**TEXTAUSZUG:**
Verschönerungsverein - Heft 2

Das 1905 erbaute und 1936
abgebrannte Fugger-Anwesen

Aus heutiger Sicht gesehen war einer der wichtigsten Vorgänge für die Zukunft des 
VV die Übernahme von Nebelhornbahnaktien im Jahre 1943 in Höhe von 57 000
 RM von der deutschen Reichsbahn.

1947 konnte erstmals nach 1933 wieder eine Vorstandschaft nach demokratischen 
Regeln gewählt werden. Eine direkte Einflußnahme auf das Fremdenverkehrsgeschehen war allerdings durch die endgültige Trennung vom gemeindlichen Verkehrsamt und den damit verbundenen Kurtaxeeinnahmen nicht mehr möglich.
 Aber bereits 1949/50 konnte der VV mithelfen, durch eine Einlage von 75 000 Mark 
die Sesselbahn AG zu gründen - eine für die Zukunft Oberstdorfs als Wintersportplatz sehr wichtige Maßnahme.

Ganz entscheidend war dann der Verschönerungsverein in den Jahren 1957 - 1959
 an der Gründung der Kur- und Verkehrsbetriebe AG beteiligt, eine Aufgabe, die
 damals für viel Zündstoff in unserer Gemeinde sorgte und für den Verein eine tiefgreifende Strukturänderung bedeutete.

Der Verein brachte sein gesamtes Grundvermögen mit Fuggerpark, Freibergsee, Moorbad und den Grundstücken an der Ludwigstraße, auf denen heute Kur- und Kongreßzentrum und Kurhaus stehen,
 sowie die Fischereirechte und den Aktienbesitz an der Sesselbahn AG in die neue
 Kur AG ein. Über die Nebelhornbahn AG, die DM 100 000 Bareinlage leistete, 
hatte der VV bis 1970, als die Nebelhornbahn ihre Kur AG Aktien an die Marktgemeinde verkaufte, die Mehrheit an der Kur- und Verkehrsbetriebe AG. Noch vor 
der Übergabe seines Vermögens an die Kur AG hatte der VV die Badeanstalt am 
Freibergsee erneuert und 1958 das Strandcafe erbaut.

(Zeilen zum Auffinden beschriebener Objekte)
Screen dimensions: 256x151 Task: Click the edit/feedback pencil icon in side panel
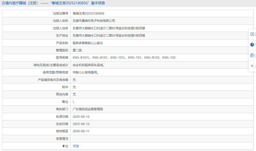[x=252, y=34]
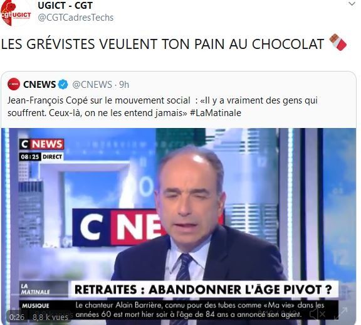Expand the tweet options chevron
361x325 pixels.
click(352, 4)
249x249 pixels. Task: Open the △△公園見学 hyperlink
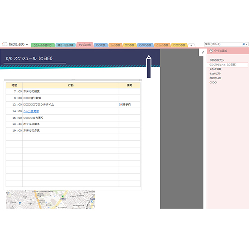click(31, 111)
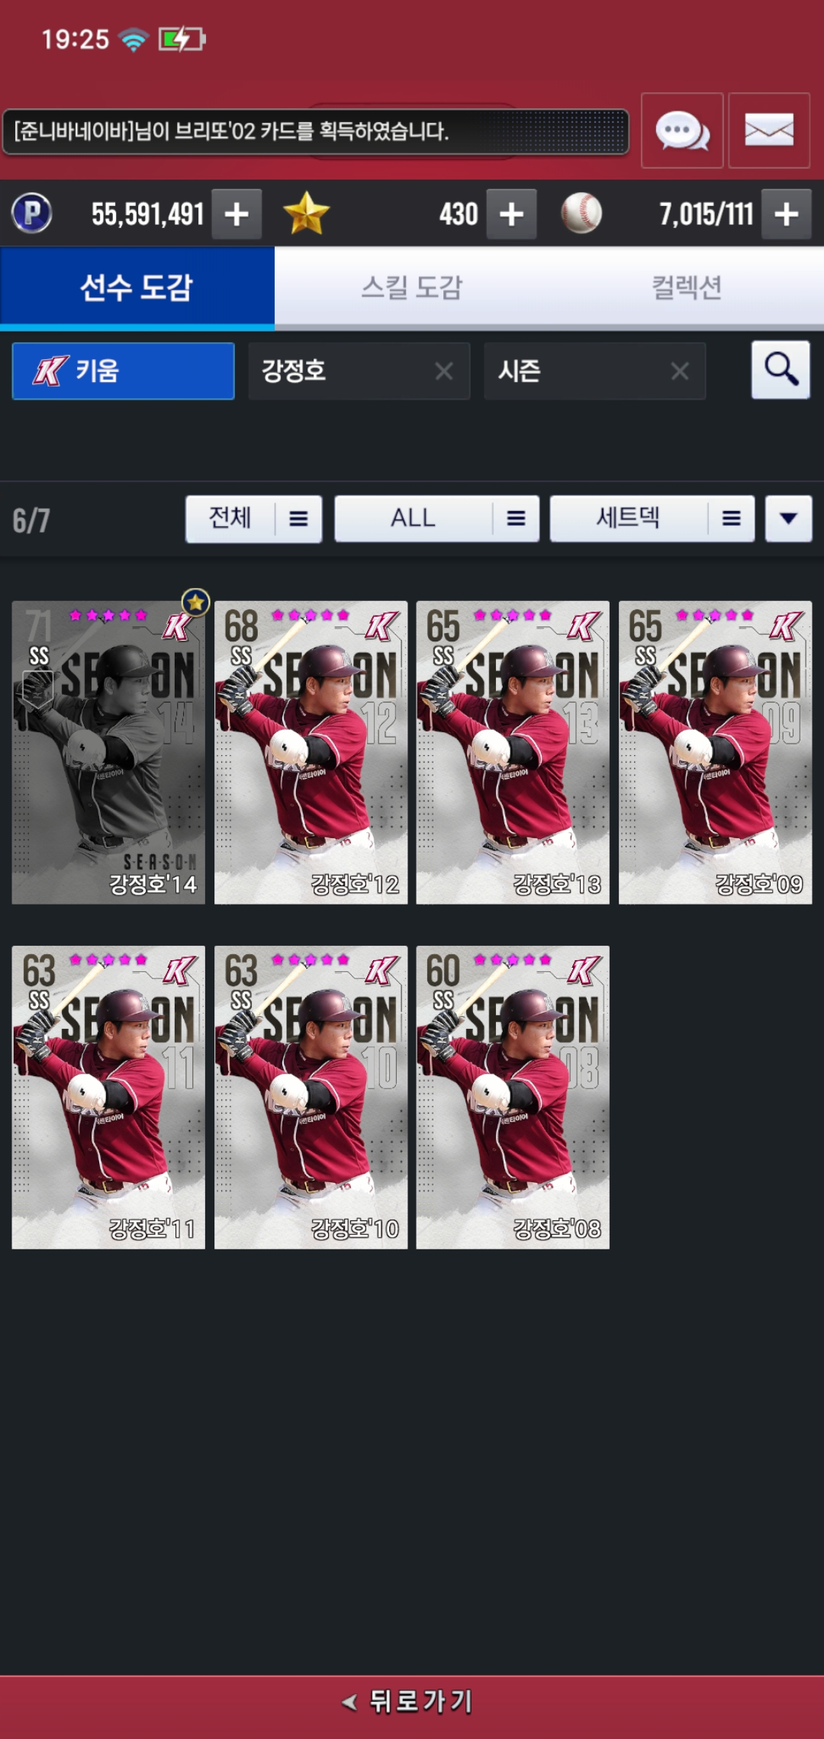Open the 강정호'12 player card
Image resolution: width=824 pixels, height=1739 pixels.
[x=311, y=753]
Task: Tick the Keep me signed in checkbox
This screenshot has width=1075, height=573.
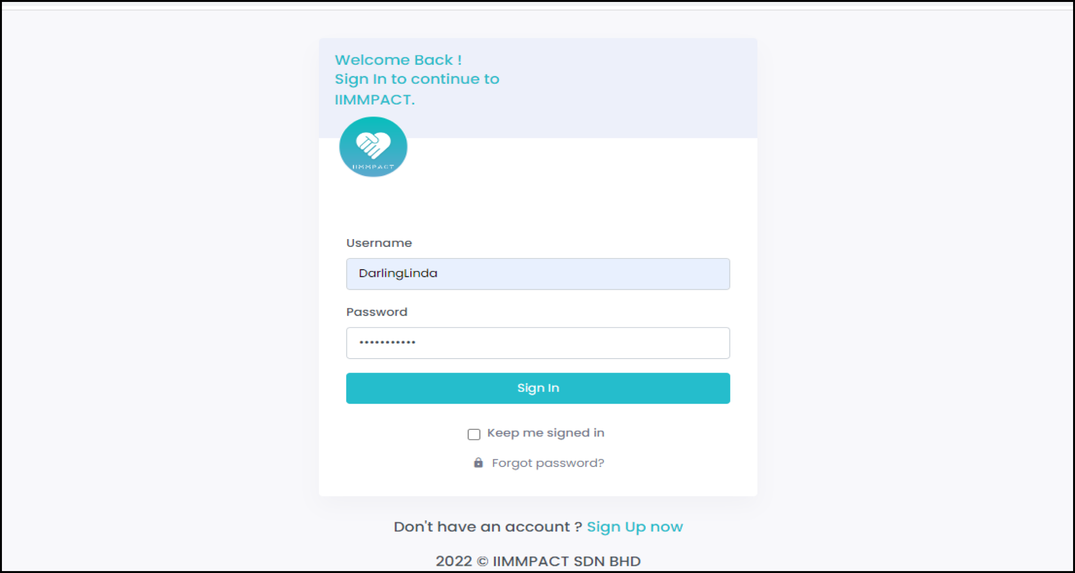Action: coord(474,434)
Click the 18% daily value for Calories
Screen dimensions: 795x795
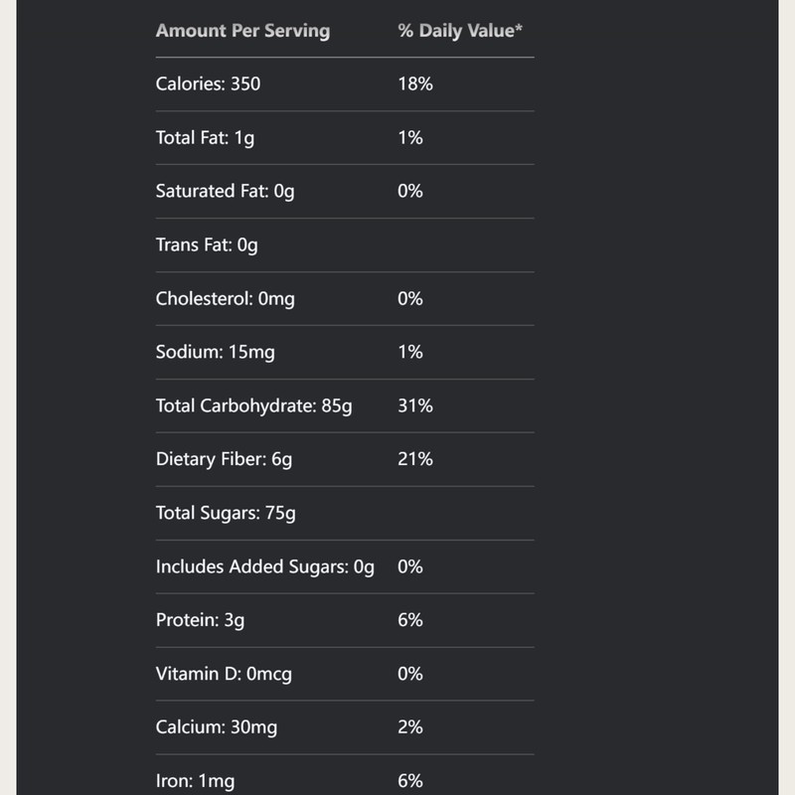tap(415, 83)
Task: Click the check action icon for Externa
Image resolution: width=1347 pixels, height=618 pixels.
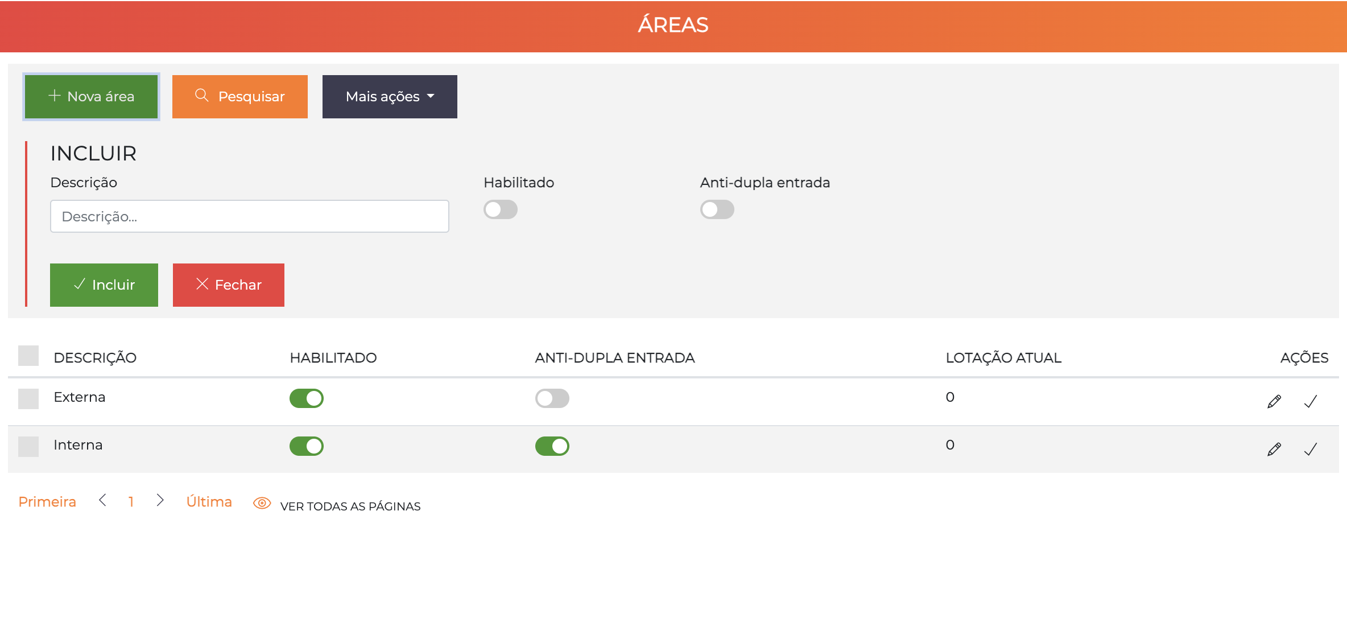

**AUFGABENSTELLUNG:** Gib an, in welchem Jahr der Verschönerungsverein laut dem Textauszug das Strandcafe erbaute.

**LÖSUNG:** Der Verschönerungsverein erbaute das Strandcafe im Jahr 1958.